→ **EXTRACTED INFORMATION**:
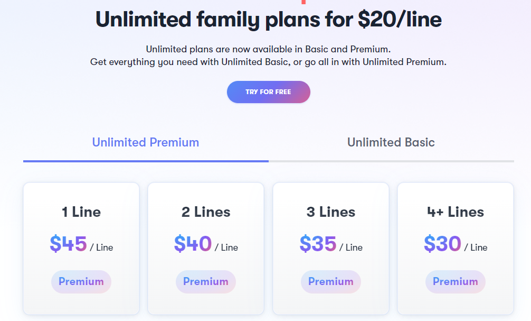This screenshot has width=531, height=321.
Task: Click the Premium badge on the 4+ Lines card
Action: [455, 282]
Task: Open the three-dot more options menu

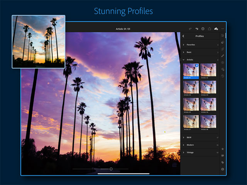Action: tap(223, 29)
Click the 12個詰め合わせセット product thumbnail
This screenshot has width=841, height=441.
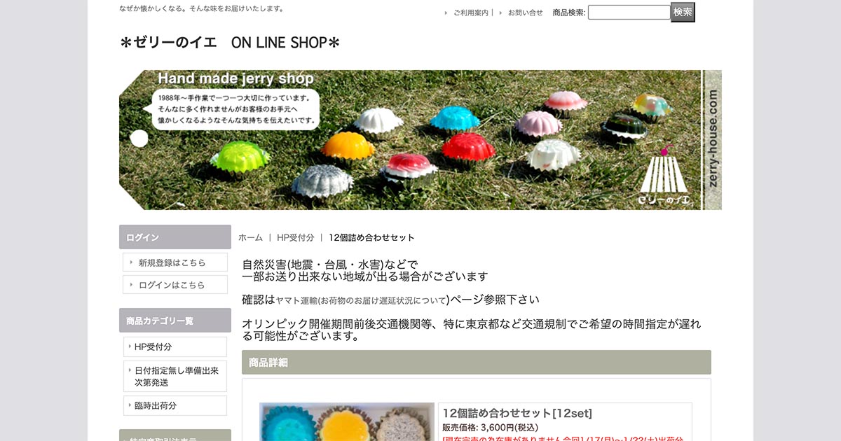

* * *

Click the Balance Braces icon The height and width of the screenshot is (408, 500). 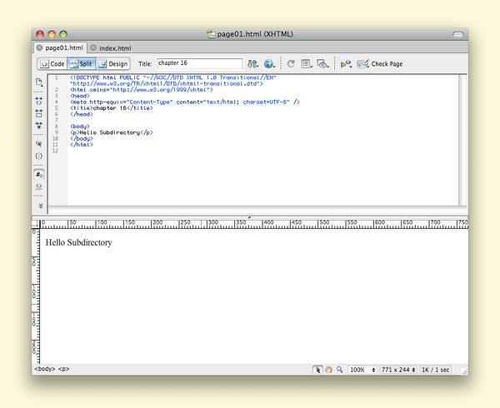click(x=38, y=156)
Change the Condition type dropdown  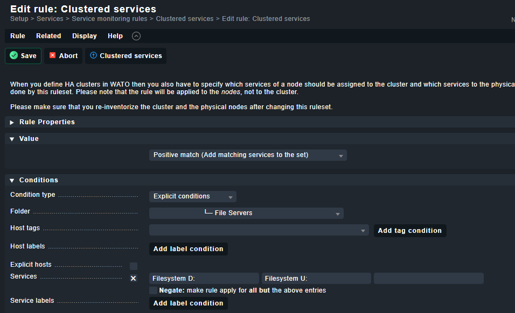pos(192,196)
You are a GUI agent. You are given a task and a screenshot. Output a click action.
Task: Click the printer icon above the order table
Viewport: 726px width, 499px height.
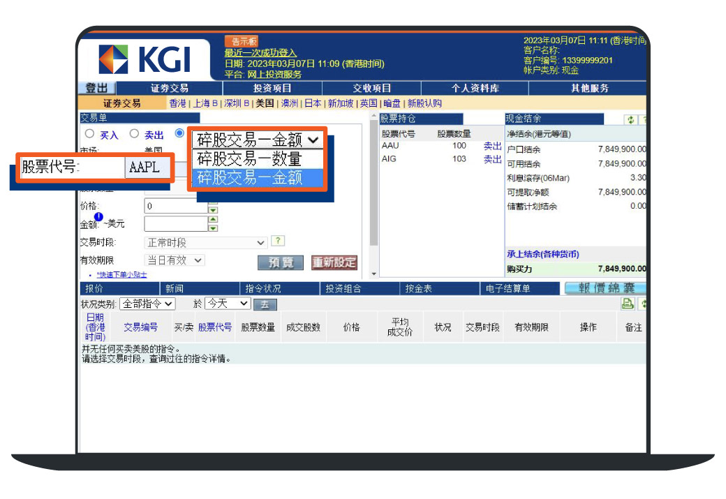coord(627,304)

→ **EXERCISE REQUIREMENTS**: Excerpt from the records above: set down only the lines from the one that contains "Task: Open the three-dot more options menu" through the one that contains "This screenshot has width=841, height=441.", inclusive, word for word. Pictures stay out.

→ **ANSWER AREA**:
Task: Open the three-dot more options menu

Action: tap(223, 29)
Click the 12個詰め合わせセット product thumbnail
This screenshot has width=841, height=441.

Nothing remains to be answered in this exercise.